Logiquement, l’Alsacien est repris et l’explication entre favoris peut avoir lieu. Si Thibaut Pinot (FDJ.fr) plante la première banderille, un homme sort très vite du lot : Joaquim Rodriguez (Team Katusha). Le Catalan attaque au même endroit que l’an dernier et bascule avec une poignée de secondes d’avance sur son ennemi intime, Alejandro Valverde. Il reste alors 10 kilomètres, 10 bornes durant lesquelles les deux frères ennemis du cyclisme espagnol vont se livrer à une bataille à distance, mais cette fois, Purito ne perdra pas. Dans la même position que la semaine dernière au Championnat du Monde, Rodriguez va cette fois vivre un dénouement beaucoup plus heureux. Il remporte le Tour de Lombardie pour la deuxième année consécutive, reprend la tête du classement WorldTour et sèche les larmes qui ont coulé sur son visage il y a 7 jours.
Classement :
1. Joaquim Rodriguez (ESP, Team Katusha) en 6h10’18 »

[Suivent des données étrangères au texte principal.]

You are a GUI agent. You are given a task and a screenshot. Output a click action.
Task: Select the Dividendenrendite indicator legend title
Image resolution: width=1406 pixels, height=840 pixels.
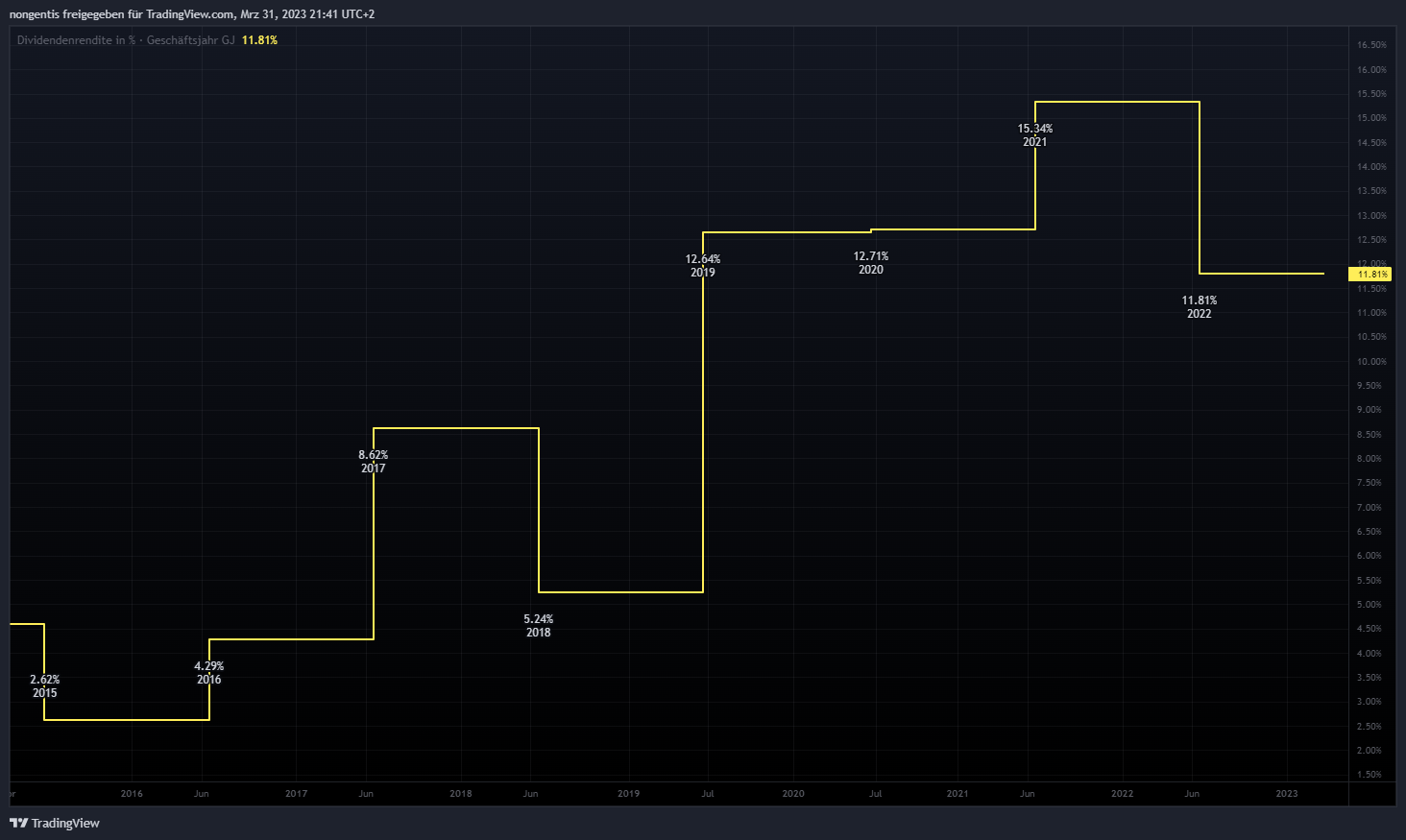pos(126,40)
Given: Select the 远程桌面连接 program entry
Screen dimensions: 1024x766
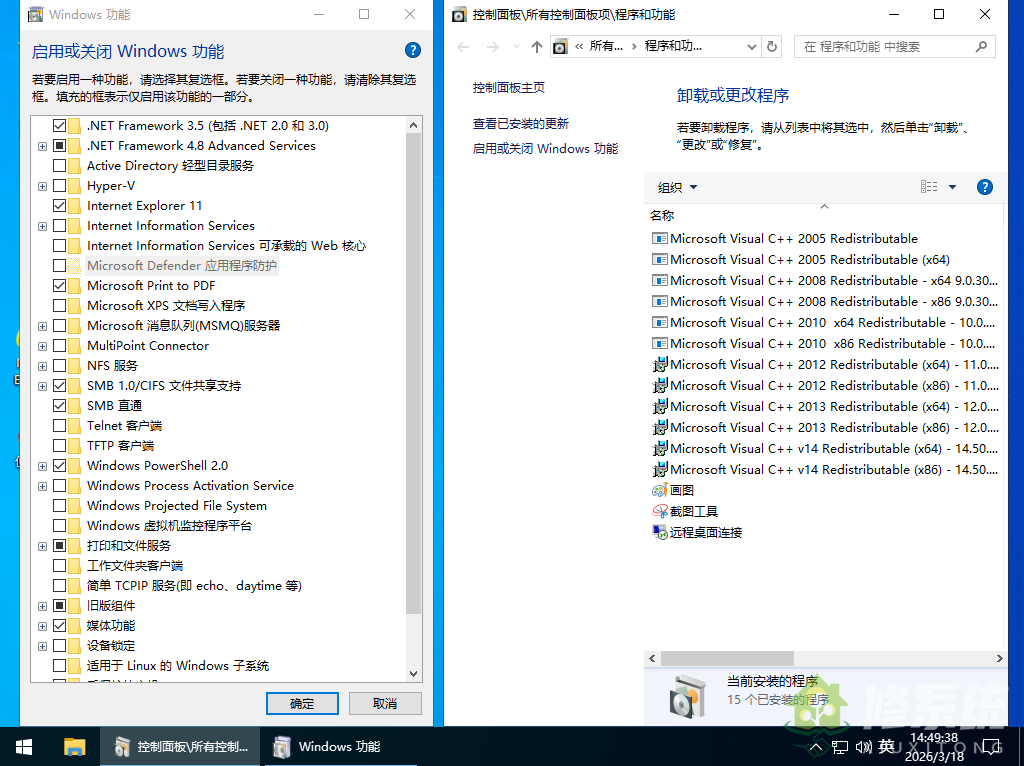Looking at the screenshot, I should tap(706, 532).
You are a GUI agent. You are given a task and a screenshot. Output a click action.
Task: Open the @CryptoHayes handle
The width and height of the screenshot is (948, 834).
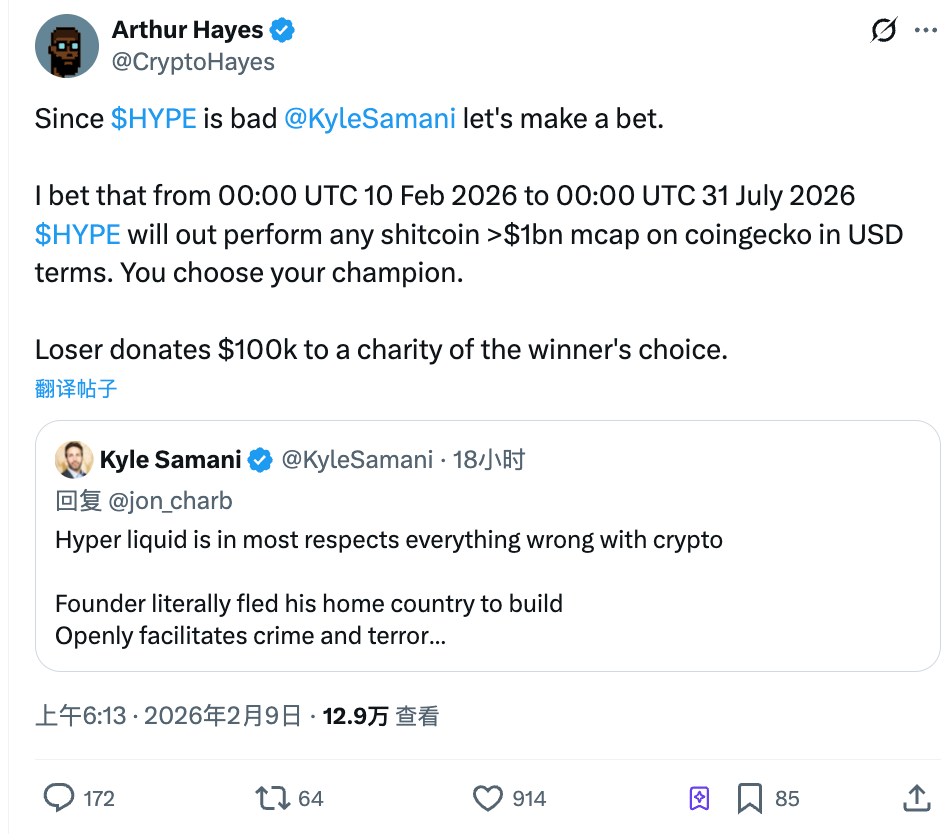click(193, 62)
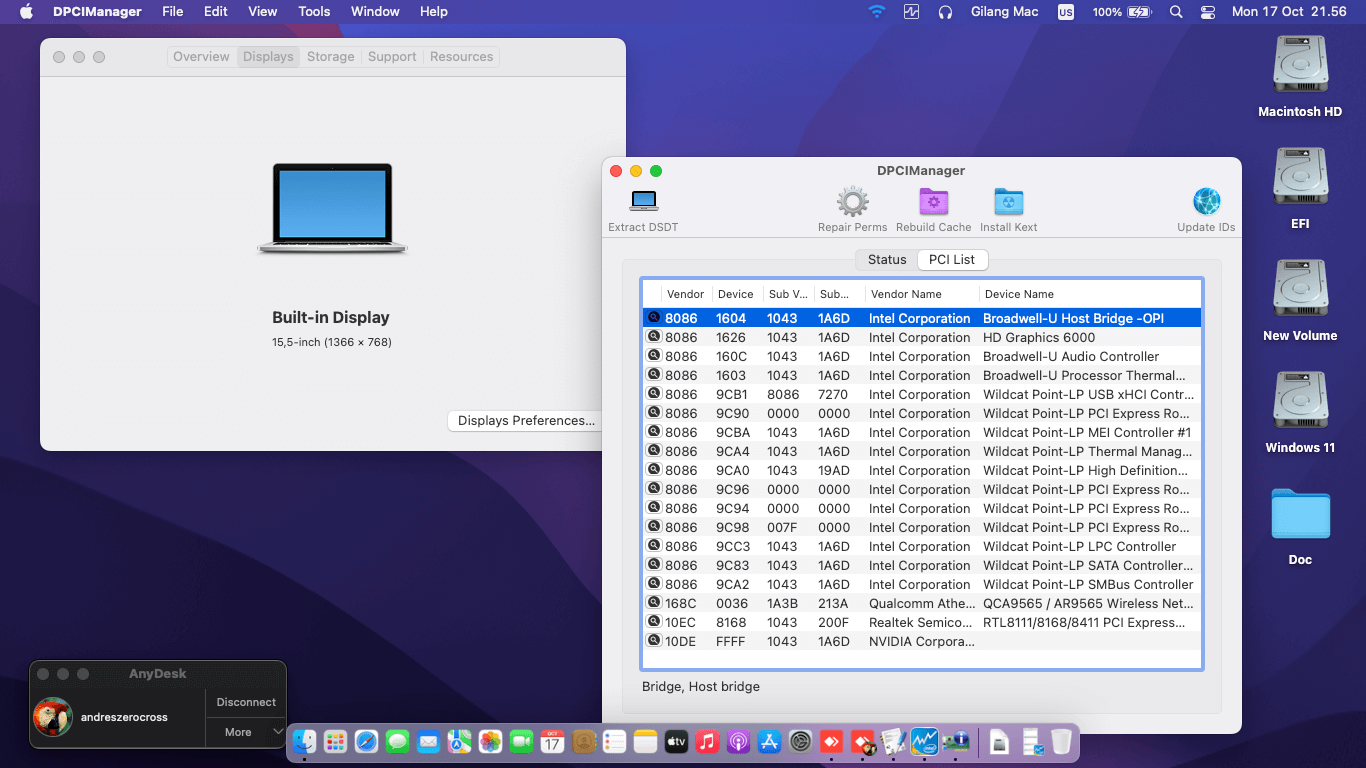The image size is (1366, 768).
Task: Open the EFI volume on the desktop
Action: (x=1299, y=179)
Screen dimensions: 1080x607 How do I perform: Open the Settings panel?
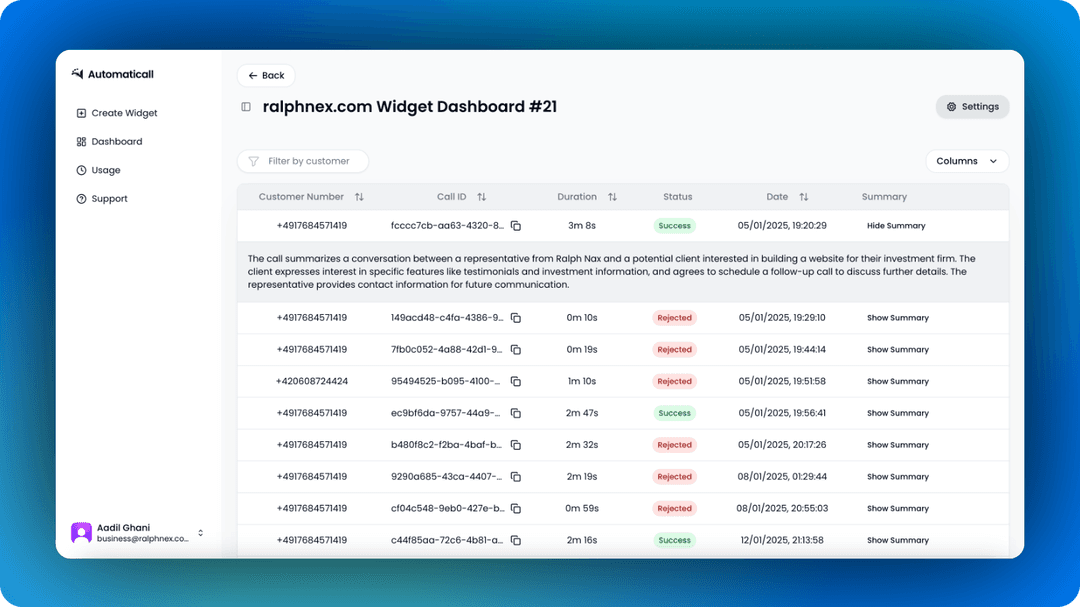[971, 107]
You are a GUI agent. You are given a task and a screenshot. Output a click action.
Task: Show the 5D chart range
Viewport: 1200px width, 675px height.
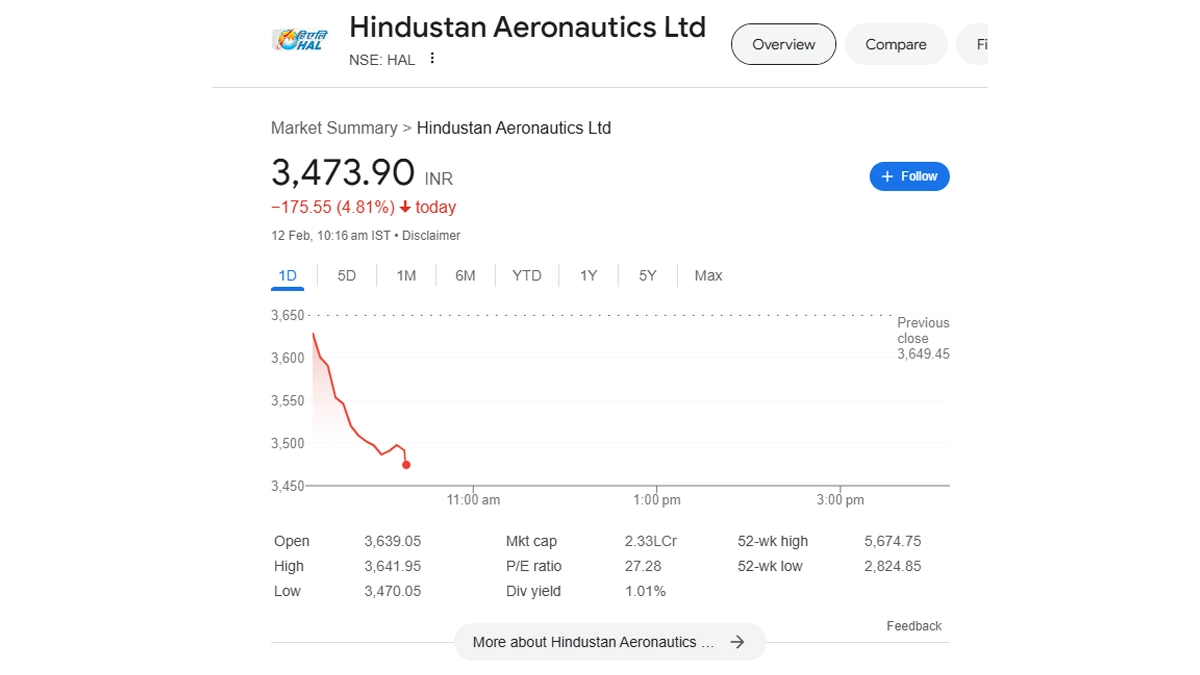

2. Alejandro Valverde (ESP, Movistar Team) à 17 sec.
3. Rafal Majka (POL, Team Saxo-Tinkoff) à 23 sec.
4. Daniel Martin (IRL, Garmin-Sharp) à 45 sec.
5. Enrico Gasparotto (ITA, Astana) m.t.
6. Daniel Moreno (ESP, Team Katusha) à 55 sec.
7. Pieter Serry (BEL, Omega Pharma-Quick Step) m.t.
8. Franco Pellizotti (ITA, Androni Giocattoli) m.t.
9. Ivan Santaromita (ITA, BMC Racing Team) m.t.
10. Robert Gesink (PBS, Belkin) m.t.